Client computing devices 1105 and server computing devices 1110 and 1120 can each act as a server or client to other server/client devices. Server 1110 can connect to a database 1115. Servers 1120A-C can each connect to a corresponding database 1125A-C. As discussed above, each server 1120 can correspond to a group of servers, and each of these servers can share a database or can have their own database. Databases 1115 and 1125 can warehouse (e.g., store) information. Though databases 1115 and 1125 are displayed logically as single units, databases 1115 and 1125 can each be a distributed computing environment encompassing multiple computing devices, can be located within their corresponding server, or can be located at the same or at geographically disparate physical locations.
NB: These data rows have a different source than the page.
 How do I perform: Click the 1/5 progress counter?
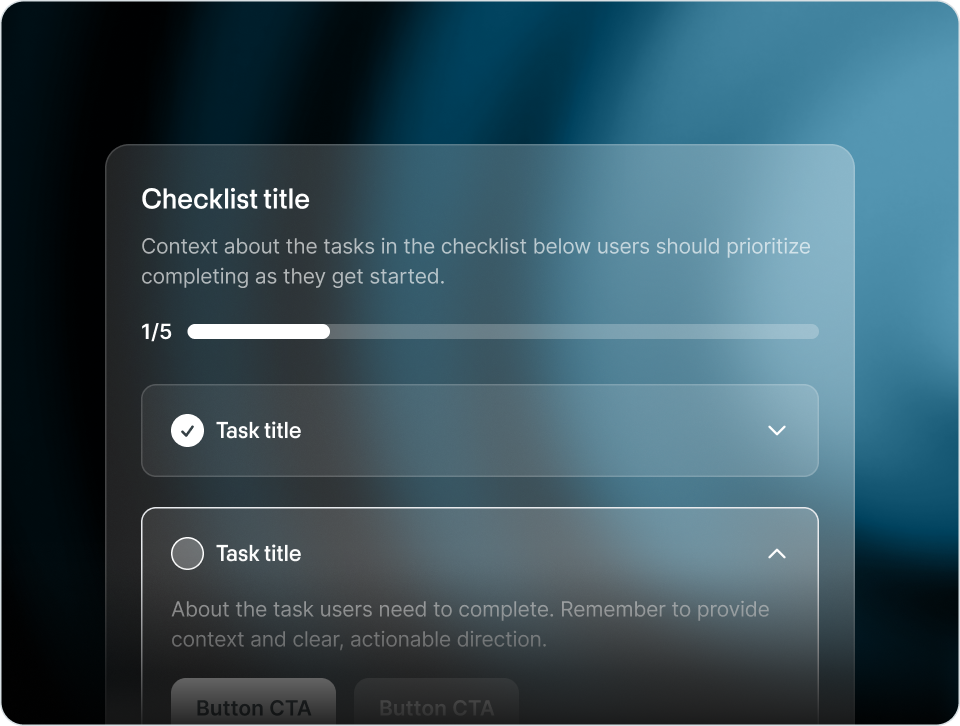tap(156, 332)
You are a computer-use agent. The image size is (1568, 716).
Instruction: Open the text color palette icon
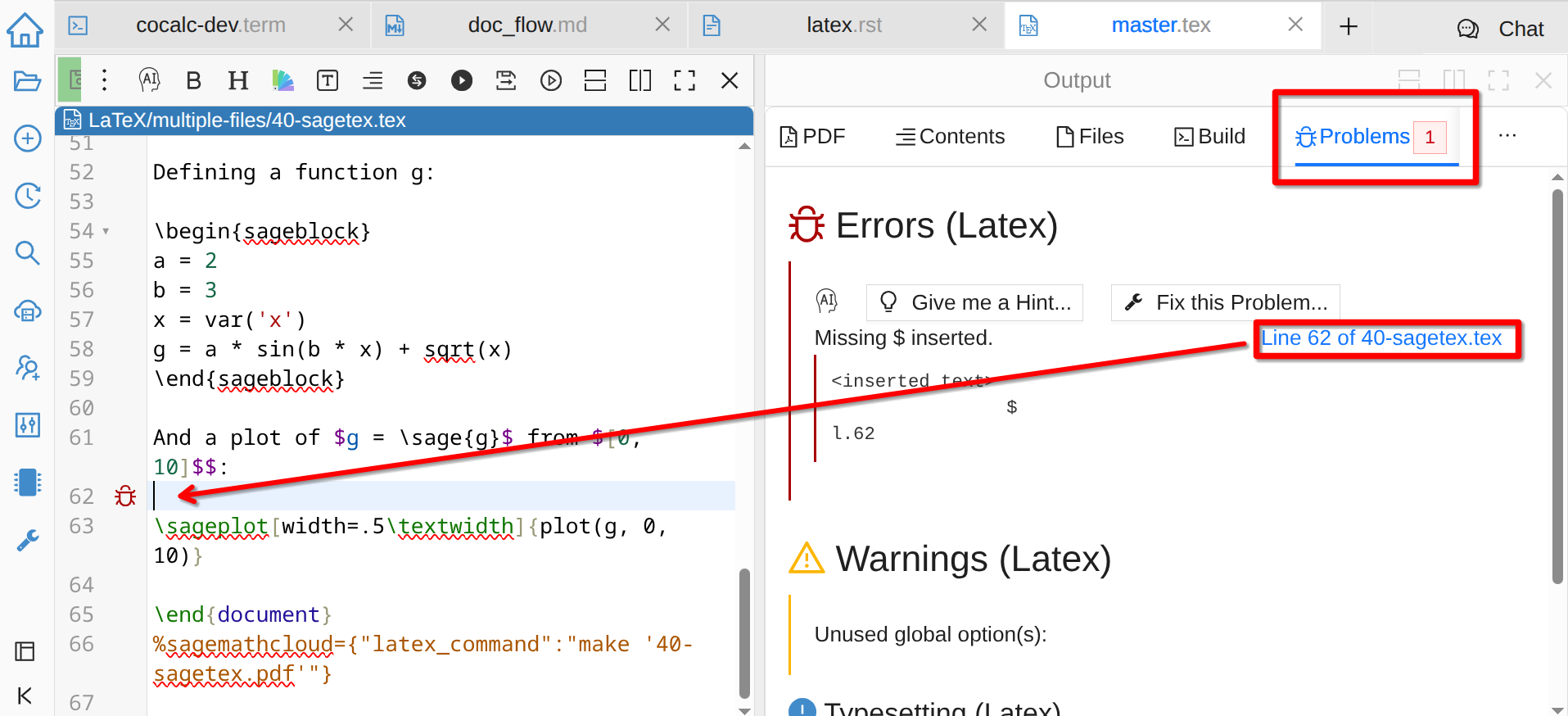point(282,80)
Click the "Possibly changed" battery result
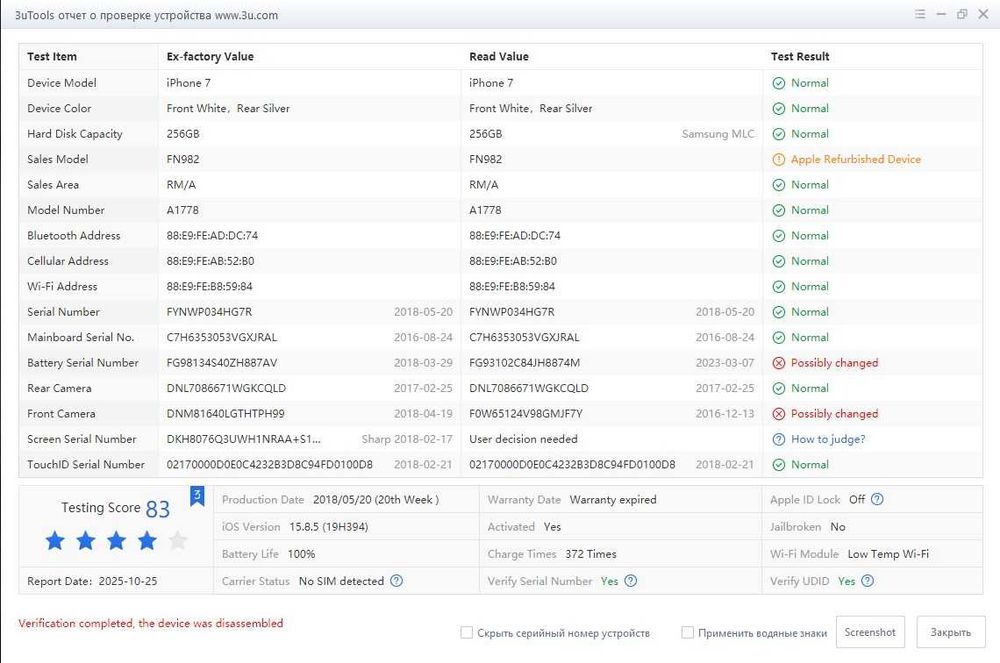Image resolution: width=1000 pixels, height=663 pixels. (834, 363)
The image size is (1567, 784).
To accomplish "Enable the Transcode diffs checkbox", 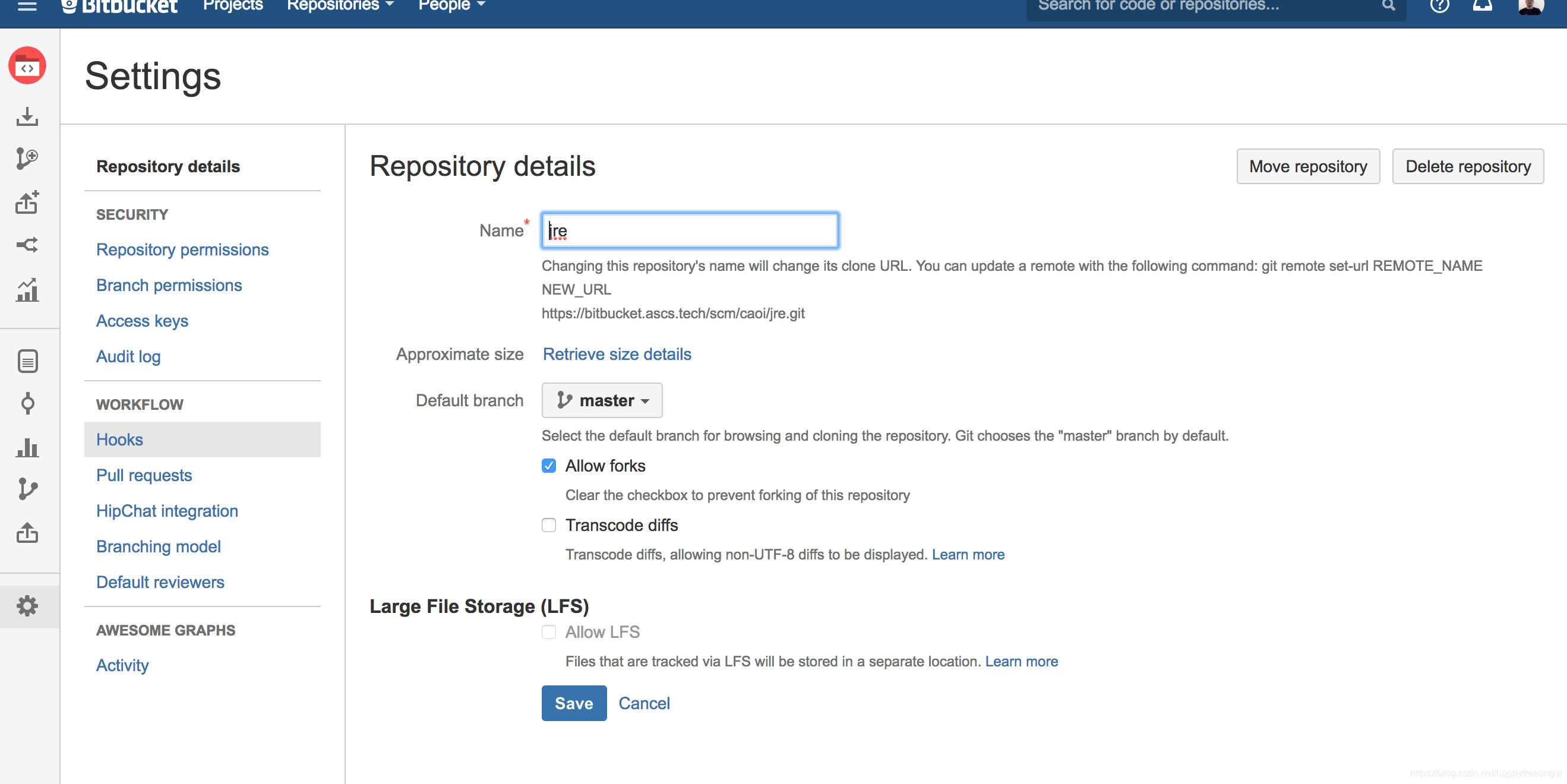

Network 1130 can be a local area network (LAN) or a wide area network (WAN), but can also be other wired or wireless networks. Network 1130 may be the Internet or some other public or private network. Client computing devices 1105 can be connected to network 1130 through a network interface, such as by wired or wireless communication. While the connections between server 1110 and servers 1120 are shown as separate connections, these connections can be any kind of local, wide area, wired, or wireless network, including network 1130 or a separate public or private network.
In some implementations, servers 1110 and 1120 can be used as part of a social network. The social network can maintain a social graph and perform various actions based on the social graph. A social graph can include a set of nodes (representing social networking system objects, also known as social objects) interconnected by edges (representing interactions, activity, or relatedness). A social networking system object can be a social networking system user, nonperson entity, content item, group, social networking system page, location, application, subject, concept representation or other social networking system object, e.g., a movie, a band, a book, etc. Content items can be any digital data such as text, images, audio, video, links, webpages, minutia (e.g., indicia provided from a client device such as emotion indicators, status text snippets, location indictors, etc.), or other multi-media. In various implementations, content items can be social network items or parts of social network items, such as posts, likes, mentions, news items, events, shares, comments, messages, other notifications, etc. Subjects and concepts, in the context of a social graph, comprise nodes that represent any person, place, thing, or idea.
A social networking system can enable a user to enter and display information related to the user's interests, age/date of birth, location (e.g., longitude/latitude, country, region, city, etc.), education information, life stage, relationship status, name, a model of devices typically used, languages identified as ones the user is facile with, occupation, contact information, or other demographic or biographical information in the user's profile. Any such information can be represented, in various implementations, by a node or edge between nodes in the social graph. A social networking system can enable a user to upload or create pictures, videos, documents, songs, or other content items, and can enable a user to create and schedule events. Content items can be represented, in various implementations, by a node or edge between nodes in the social graph.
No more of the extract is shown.